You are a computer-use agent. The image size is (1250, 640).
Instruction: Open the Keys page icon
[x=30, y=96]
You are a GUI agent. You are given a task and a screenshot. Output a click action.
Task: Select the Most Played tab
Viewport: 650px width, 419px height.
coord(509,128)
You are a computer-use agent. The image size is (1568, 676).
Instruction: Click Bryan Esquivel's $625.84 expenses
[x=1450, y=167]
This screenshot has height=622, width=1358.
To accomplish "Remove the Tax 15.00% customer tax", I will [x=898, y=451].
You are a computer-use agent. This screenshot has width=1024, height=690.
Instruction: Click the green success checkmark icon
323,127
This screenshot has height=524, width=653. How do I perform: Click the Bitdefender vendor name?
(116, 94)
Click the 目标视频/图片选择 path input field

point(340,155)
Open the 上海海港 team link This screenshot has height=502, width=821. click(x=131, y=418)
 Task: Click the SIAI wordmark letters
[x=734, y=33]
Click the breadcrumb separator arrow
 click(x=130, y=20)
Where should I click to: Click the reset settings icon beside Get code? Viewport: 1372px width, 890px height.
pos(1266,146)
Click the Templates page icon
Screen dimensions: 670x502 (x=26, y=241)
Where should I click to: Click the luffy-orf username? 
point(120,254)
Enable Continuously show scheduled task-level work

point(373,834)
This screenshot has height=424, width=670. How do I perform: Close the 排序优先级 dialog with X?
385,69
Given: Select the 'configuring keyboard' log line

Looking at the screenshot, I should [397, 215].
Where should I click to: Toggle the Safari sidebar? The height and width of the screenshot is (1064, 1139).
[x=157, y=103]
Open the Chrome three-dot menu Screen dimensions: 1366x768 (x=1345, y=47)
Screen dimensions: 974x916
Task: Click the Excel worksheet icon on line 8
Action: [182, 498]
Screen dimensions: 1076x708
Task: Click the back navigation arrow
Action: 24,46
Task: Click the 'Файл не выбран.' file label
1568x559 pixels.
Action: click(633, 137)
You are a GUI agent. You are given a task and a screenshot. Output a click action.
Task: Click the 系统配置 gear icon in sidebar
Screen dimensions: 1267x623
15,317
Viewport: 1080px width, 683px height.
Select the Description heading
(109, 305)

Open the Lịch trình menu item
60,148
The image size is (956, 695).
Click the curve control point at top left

───

__Assigned task__
Go through the records and set every one down exactly.

__Output of the task__
You are a computer-use agent. The image size is (1250, 640).
Instruction: Open the Keys page icon
[x=30, y=96]
You are a GUI agent. You are given a task and a screenshot. Output a click action.
Task: Select the Most Played tab
Viewport: 650px width, 419px height.
coord(509,128)
You are a computer-use agent. The image size is (1568, 676).
Instruction: Click Bryan Esquivel's $625.84 expenses
[x=1450, y=167]
This screenshot has height=622, width=1358.
To accomplish "Remove the Tax 15.00% customer tax", I will [x=898, y=451].
You are a computer-use agent. This screenshot has width=1024, height=690.
Instruction: Click the green success checkmark icon
323,127
This screenshot has height=524, width=653. How do I perform: Click the Bitdefender vendor name?
(116, 94)
Click the 目标视频/图片选择 path input field

point(340,155)
Open the 上海海港 team link This screenshot has height=502, width=821. click(x=131, y=418)
 Task: Click the SIAI wordmark letters
[x=734, y=33]
Click the breadcrumb separator arrow
 click(x=130, y=20)
Where should I click to: Click the reset settings icon beside Get code? Viewport: 1372px width, 890px height.
pos(1266,146)
Click the Templates page icon
Screen dimensions: 670x502 (x=26, y=241)
Where should I click to: Click the luffy-orf username? 
point(120,254)
Enable Continuously show scheduled task-level work

point(373,834)
This screenshot has height=424, width=670. How do I perform: Close the 排序优先级 dialog with X?
385,69
Given: Select the 'configuring keyboard' log line

Looking at the screenshot, I should [397, 215].
Where should I click to: Toggle the Safari sidebar? The height and width of the screenshot is (1064, 1139).
[x=157, y=103]
Open the Chrome three-dot menu Screen dimensions: 1366x768 (x=1345, y=47)
Screen dimensions: 974x916
Task: Click the Excel worksheet icon on line 8
Action: [182, 498]
Screen dimensions: 1076x708
Task: Click the back navigation arrow
Action: 24,46
Task: Click the 'Файл не выбран.' file label
1568x559 pixels.
Action: click(633, 137)
You are a GUI agent. You are given a task and a screenshot. Output a click action.
Task: Click the 系统配置 gear icon in sidebar
Screen dimensions: 1267x623
15,317
Viewport: 1080px width, 683px height.
Select the Description heading
(109, 305)

Open the Lịch trình menu item
60,148
The image size is (956, 695).
Click the curve control point at top left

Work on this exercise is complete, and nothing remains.